There were very few libraries to incorporate machine learning on mobile platforms. But these days we’re seeing loads of libraries being released. Last year, Apple released Core ML at WWDC, and it was considered a big step in the field of mobile ML. Following the trend, Firebase — which is owned by Google — released ML Kit. Here is an infographic comparing Core ML and ML Kit for mobile application development. This will allow you to decide whether to partner with iPhone Application Development Company or Android app development. Let’s watch core ML vs Google’s ML.
Apple’s Core ML
Core ML is Apple’s Machine Learning framework offering developers a robust way to integrate powerful and smart machine learning capabilities into apps. With support for Vision (image analysis); Natural language (NLP); GameplayKit, Core ML provides the foundation for domain-specific frameworks and functionality. At WWDC 2018, Apple released Core ML 2.0- the next version of Core ML with a focus on streamlining the process by improving performance and giving iPhone App Developers the ability to customize their own Core ML models. If you are looking to implement machine learning, it is important to hire iPhone app developers with expertise in implementing Core ML.

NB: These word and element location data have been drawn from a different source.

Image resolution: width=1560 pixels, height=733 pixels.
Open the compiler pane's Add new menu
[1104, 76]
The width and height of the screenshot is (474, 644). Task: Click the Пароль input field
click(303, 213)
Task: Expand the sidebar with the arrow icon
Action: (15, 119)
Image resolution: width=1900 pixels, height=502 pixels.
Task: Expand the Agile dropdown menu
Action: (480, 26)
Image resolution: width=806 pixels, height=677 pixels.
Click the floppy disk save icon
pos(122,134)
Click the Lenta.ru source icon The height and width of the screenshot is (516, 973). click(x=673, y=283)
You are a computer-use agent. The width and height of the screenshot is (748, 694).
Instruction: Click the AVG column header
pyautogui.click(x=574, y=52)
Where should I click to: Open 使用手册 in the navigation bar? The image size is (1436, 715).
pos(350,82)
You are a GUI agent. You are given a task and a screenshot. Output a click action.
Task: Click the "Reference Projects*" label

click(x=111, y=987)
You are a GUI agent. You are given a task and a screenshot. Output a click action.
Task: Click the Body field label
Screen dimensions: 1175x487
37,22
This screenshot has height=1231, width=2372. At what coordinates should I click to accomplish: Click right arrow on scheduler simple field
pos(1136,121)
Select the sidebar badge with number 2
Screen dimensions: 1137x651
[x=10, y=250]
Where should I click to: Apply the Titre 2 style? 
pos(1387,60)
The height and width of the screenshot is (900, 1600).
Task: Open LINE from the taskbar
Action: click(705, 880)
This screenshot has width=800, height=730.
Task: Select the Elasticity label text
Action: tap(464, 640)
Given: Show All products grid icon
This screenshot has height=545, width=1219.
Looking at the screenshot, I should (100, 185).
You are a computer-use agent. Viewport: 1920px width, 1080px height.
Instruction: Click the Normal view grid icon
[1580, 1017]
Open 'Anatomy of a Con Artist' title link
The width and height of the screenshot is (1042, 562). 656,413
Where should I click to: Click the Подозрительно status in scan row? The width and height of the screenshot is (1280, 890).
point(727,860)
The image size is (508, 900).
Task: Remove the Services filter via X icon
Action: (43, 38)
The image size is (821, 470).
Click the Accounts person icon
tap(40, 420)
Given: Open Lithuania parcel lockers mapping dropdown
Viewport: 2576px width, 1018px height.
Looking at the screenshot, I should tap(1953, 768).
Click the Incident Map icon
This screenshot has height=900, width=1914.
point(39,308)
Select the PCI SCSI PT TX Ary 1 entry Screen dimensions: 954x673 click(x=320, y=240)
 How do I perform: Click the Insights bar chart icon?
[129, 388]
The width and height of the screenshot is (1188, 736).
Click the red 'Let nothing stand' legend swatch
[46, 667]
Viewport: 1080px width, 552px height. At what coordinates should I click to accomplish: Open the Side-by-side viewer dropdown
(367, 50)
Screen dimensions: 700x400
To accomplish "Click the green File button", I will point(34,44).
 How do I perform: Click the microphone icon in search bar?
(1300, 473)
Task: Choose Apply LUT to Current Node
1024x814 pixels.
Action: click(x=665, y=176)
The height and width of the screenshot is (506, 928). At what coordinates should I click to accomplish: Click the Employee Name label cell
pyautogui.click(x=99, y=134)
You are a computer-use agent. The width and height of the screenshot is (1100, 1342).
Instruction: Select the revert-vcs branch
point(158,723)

Core ML is optimized for on-device performance, which minimizes memory footprint and power consumption. Running strictly on the device ensures the privacy of user data and guarantees that your app remains functional and responsive when a network connection is unavailable.
Google’s ML Kit
Announced at Google I/O 2018, ML Kit enables developers to utilize machine learning in mobile apps. ML Kit beta brings Google’s machine learning expertise to mobile developers in an easy-to-use package. It aims to make your iOS and Android apps more engaging, personalized, and helpful with solutions that are optimized to run on the device.
ML Kit offers six base APIs that are ready to use for developers, with the models already provided: Image Labeling, Text Recognition (OCR), Landmark Detection, Face Detection, Barcode Scanning, and Smart Reply (to be introduced soon).
CoreML vs ML Kit: Which works for you?
Both Apple’s Core ML and Google ML Kit enable developers to leverage the power of machine learning to take apps to the next era of intelligence. This may finally make these features accessible to the masses. When compared to Core ML, ML Kit has a few advantages. ML Kit supports both iOS and Android allowing developers to use the same APIs for both operating systems.
ML Kit has six base APIs that are easy to implement and do not require any particular expertise in machine learning. Another advantage of the ML Kit is that it offers both on-device and cloud-based APIs. On-device APIs in ML Kit is designed to work fast and will be able to provide results even in the absence of an internet connection.
The cloud-based APIs utilize the Google Cloud ML platform and provide an increased level of accuracy. The disadvantage with the ML Kit is that you might need to upgrade your Firebase plan based on requirements.
If you are only interested in developing for iOS, then Core ML in combination with Create ML might come across as a feasible option. Apple’s tools allow you to both train and implement machine learning models in your app using fewer lines of code.